ACTIVITY
Give a bare count of the lines with "browser" in the material below.

━━━━━━━━

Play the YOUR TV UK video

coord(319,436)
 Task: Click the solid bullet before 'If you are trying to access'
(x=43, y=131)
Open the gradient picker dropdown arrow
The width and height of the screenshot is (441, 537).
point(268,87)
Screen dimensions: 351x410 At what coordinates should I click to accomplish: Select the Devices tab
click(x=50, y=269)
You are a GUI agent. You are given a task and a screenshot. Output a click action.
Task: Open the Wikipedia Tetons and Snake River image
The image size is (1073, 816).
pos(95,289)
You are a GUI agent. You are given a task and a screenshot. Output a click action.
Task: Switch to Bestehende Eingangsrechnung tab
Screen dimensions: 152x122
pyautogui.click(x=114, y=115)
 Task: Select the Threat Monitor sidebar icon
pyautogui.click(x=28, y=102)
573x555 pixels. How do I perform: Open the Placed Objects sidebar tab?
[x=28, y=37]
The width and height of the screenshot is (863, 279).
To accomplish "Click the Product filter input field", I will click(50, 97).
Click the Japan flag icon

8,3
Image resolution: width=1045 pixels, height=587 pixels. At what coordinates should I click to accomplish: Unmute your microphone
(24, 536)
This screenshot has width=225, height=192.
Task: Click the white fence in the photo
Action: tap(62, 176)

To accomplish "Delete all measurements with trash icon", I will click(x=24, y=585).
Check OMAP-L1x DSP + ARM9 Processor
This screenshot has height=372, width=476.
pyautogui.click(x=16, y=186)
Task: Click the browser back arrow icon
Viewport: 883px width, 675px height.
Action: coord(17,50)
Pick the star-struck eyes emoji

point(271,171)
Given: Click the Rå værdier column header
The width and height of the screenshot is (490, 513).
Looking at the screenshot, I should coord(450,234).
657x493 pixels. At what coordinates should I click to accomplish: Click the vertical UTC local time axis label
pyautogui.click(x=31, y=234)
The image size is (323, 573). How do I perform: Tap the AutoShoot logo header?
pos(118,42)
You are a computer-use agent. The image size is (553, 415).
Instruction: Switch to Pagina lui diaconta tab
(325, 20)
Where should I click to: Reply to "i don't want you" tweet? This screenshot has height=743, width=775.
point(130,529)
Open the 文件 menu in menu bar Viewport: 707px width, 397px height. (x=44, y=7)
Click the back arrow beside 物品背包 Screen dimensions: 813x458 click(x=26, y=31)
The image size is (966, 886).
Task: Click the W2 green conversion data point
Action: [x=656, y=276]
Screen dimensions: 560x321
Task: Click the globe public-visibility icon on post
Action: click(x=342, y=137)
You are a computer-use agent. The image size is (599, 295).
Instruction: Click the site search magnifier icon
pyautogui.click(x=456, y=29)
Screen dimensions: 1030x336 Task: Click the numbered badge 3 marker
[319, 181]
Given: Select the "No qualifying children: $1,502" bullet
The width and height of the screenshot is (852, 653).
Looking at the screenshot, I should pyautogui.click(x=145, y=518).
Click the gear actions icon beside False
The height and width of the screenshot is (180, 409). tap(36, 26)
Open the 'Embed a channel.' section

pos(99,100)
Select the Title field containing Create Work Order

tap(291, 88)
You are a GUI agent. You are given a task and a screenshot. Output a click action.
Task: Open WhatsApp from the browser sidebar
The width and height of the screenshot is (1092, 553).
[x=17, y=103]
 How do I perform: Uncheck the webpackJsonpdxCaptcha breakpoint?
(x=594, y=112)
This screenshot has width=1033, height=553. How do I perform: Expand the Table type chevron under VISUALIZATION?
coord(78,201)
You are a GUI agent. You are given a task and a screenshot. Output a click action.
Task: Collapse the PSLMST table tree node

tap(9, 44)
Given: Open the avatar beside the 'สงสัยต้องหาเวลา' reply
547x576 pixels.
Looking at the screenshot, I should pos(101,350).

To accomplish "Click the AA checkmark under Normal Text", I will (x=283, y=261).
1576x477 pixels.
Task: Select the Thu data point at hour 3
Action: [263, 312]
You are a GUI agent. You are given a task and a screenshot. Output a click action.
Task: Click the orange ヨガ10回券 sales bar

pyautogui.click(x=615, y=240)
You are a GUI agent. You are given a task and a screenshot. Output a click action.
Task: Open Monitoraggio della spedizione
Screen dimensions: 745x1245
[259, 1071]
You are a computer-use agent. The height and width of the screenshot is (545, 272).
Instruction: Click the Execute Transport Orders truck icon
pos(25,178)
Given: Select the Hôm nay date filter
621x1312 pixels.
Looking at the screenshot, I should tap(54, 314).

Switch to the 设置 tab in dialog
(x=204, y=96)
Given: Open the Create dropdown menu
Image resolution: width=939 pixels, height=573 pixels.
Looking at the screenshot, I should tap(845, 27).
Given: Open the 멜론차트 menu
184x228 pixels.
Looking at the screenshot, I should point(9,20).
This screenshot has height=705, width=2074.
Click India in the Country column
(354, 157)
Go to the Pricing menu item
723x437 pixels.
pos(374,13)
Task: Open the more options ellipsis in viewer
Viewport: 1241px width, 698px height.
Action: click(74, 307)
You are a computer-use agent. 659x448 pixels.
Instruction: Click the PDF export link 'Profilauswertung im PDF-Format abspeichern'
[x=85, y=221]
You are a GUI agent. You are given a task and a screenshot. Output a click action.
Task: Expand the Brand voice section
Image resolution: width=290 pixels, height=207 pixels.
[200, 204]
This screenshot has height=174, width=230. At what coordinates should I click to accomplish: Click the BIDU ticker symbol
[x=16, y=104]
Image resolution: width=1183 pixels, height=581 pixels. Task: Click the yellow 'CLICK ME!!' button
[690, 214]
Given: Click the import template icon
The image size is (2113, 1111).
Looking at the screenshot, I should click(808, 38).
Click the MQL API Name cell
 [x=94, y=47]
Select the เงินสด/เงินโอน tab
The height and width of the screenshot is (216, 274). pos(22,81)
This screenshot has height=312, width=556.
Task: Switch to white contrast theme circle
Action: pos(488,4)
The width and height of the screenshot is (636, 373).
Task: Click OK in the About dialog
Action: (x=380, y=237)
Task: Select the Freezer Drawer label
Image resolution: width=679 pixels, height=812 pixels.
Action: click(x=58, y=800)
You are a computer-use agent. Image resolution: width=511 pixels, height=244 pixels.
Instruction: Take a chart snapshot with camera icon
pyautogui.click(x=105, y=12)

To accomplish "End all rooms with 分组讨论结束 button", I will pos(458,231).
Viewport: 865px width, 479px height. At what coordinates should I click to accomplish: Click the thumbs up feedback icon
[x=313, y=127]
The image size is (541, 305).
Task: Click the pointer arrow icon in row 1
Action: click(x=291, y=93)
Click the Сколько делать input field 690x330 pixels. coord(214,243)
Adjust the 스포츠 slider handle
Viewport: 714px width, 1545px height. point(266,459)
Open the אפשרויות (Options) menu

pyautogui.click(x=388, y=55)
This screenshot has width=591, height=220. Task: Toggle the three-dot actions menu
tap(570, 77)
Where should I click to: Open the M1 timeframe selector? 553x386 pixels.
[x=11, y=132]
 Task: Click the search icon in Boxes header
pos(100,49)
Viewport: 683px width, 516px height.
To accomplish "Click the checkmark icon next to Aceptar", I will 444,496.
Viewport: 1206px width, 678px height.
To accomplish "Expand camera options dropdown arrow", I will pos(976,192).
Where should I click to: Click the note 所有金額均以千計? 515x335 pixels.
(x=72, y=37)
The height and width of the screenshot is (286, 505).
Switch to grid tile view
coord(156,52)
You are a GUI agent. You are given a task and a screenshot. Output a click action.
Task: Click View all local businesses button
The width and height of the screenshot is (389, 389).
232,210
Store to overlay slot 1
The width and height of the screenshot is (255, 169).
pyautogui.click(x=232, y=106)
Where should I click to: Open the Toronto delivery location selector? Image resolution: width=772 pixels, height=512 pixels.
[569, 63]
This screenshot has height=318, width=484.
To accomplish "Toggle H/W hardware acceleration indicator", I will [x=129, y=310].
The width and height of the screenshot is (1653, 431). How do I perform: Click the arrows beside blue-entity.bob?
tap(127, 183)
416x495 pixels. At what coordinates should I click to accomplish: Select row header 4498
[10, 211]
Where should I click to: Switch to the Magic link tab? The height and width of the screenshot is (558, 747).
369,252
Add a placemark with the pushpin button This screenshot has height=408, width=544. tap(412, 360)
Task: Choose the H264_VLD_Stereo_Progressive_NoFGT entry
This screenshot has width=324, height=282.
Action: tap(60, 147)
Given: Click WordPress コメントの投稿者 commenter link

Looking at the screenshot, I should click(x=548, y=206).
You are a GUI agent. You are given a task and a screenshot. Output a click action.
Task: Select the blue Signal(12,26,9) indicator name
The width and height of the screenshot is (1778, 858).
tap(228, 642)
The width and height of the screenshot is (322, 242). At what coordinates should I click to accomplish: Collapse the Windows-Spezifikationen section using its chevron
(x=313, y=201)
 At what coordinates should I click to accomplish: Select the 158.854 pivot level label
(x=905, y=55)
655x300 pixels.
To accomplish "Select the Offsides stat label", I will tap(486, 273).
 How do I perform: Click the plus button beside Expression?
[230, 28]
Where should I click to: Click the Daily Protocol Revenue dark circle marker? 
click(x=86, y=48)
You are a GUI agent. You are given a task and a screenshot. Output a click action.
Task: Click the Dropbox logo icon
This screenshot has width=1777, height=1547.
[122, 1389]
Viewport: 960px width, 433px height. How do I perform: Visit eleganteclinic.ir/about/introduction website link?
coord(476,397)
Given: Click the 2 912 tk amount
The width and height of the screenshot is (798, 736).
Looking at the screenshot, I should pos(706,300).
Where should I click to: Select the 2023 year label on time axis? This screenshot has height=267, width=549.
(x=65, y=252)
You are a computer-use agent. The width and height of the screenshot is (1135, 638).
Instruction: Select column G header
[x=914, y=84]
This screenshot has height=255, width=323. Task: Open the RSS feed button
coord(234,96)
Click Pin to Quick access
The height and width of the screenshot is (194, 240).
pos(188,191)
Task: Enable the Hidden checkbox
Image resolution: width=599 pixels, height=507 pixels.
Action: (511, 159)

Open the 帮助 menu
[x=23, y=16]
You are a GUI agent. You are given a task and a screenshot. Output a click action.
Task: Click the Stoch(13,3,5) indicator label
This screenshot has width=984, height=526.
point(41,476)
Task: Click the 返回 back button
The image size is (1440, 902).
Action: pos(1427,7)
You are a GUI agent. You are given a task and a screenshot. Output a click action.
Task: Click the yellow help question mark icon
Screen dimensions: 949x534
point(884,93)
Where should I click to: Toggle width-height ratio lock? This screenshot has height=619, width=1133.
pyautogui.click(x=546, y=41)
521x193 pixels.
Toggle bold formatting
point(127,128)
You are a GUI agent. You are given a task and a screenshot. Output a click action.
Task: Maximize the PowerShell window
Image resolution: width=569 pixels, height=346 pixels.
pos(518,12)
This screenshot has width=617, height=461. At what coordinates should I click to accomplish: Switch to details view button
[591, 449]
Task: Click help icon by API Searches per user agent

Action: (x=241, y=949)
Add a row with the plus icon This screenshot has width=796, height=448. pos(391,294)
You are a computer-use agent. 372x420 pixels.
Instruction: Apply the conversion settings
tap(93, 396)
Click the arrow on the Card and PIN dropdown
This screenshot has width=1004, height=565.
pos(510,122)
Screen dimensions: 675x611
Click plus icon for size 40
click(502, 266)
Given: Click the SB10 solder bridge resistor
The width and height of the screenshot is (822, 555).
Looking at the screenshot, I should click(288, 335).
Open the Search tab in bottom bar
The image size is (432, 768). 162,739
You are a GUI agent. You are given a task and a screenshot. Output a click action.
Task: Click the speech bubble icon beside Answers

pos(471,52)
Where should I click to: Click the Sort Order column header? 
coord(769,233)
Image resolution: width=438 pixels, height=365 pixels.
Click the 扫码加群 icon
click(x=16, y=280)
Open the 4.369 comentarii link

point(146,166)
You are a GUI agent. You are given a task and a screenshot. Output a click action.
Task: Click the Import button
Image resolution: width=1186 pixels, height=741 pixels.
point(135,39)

━━━━━━━━

RESULT FOR THIS TASK
2